NASA’s Curiosity Mars rover began drilling of Martian rocks again and it was able to get the first sample of drilling since a mechanical problem took Curiosity’s drill offline in December of 2016.
This past weekend, that effort produced the first drilled sample on Mars in more than a year.
Curiosity tested percussive drilling this past weekend, penetrating about 2 inches (50 millimeters) into a target called “Duluth.”
NASA’s Curiosity rover successfully drilled a hole 2 inches (5.1 centimeters) deep in a target called “Duluth” on May 20, 2018. The hole is about .6 inches (1.6 centimeters) across. It was the first rock sample captured by the drill since October 2016. A mechanical issue took the drill offline in December 2016. Image credit: NASA/JPL-Caltech/MSSS
This technique, called Feed Extended Drilling, keeps the drill’s bit extended out past two stabilizer posts that were originally used to steady the drill against Martian rocks. It lets Curiosity drill using the force of its robotic arm, a little more like the way a human would drill into a wall at home.
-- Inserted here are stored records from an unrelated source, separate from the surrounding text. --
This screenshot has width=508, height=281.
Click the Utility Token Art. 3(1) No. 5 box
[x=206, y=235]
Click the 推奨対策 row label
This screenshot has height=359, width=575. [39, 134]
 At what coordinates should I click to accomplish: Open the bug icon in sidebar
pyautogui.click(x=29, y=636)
“The team used tremendous ingenuity to devise a new drilling technique and implement it on another planet,” said Curiosity Deputy Project Manager Steve Lee of JPL. “Those are two vital inches of innovation from 60 million miles away. We’re thrilled that the result was so successful.”
Drilling is a vitally important part of Curiosity’s capabilities to study Mars. Inside the rover are two laboratories that are able to conduct chemical and mineralogical analyses of rock and soil samples. The samples are acquired from Gale Crater, which the rover has been exploring since 2012.
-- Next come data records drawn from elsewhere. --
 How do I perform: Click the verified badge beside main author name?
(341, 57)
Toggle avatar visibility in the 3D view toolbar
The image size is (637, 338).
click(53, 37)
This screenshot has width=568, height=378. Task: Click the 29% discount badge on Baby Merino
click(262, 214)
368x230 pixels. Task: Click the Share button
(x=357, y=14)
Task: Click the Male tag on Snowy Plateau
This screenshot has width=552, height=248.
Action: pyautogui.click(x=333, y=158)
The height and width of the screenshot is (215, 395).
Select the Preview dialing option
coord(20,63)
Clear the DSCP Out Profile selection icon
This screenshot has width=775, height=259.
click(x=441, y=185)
Curiosity’s science team has been eager to get the drill working before the rover leaves its current location near Vera Rubin Ridge. Fortunately, it was near enough to drill targets like Duluth to drive back down the ridge. Sunday’s drill sample represents a quick taste of the region before Curiosity moves on.
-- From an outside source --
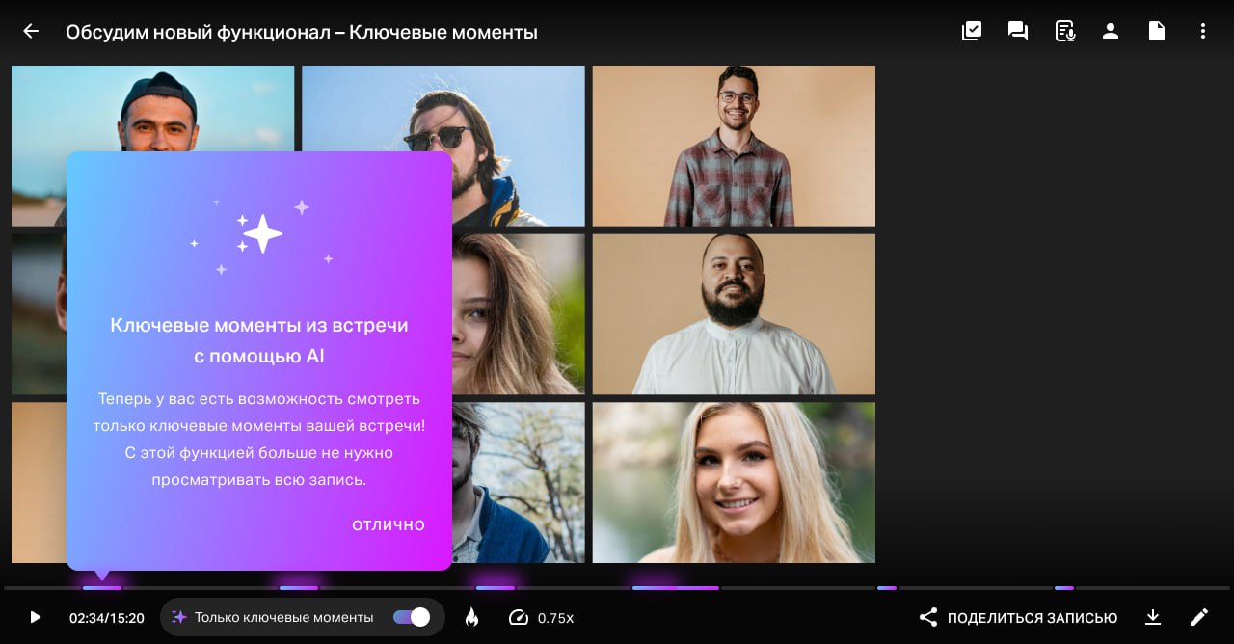Open the meeting notes document
This screenshot has width=1234, height=644.
tap(1156, 30)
Demonstrating that Curiosity’s percussive drilling technique works is a milestone in itself. But that doesn’t mean the work is over for engineers at JPL.
“We’ve been developing this new drilling technique for over a year, but our job isn’t done once a sample has been collected on Mars,” said JPL’s Tom Green, a systems engineer who helped develop and test Curiosity’s new drilling method. “With each new test, we closely examine the data to look for improvements we can make and then head back to our test bed to iterate on the process.”
Now, the NASA Curiosity’s science team has the next job: delivering the rock sample from the drill bit to the two laboratories inside the rover. Having captured enough powder inside the drill, engineers will now use the rover’s cameras to estimate how much trickles out while running the drill backwards. The drill’s percussion mechanism is also used to tap out powder.
As soon as this Friday, the Curiosity team will test a new process for delivering samples into the rover’s laboratories.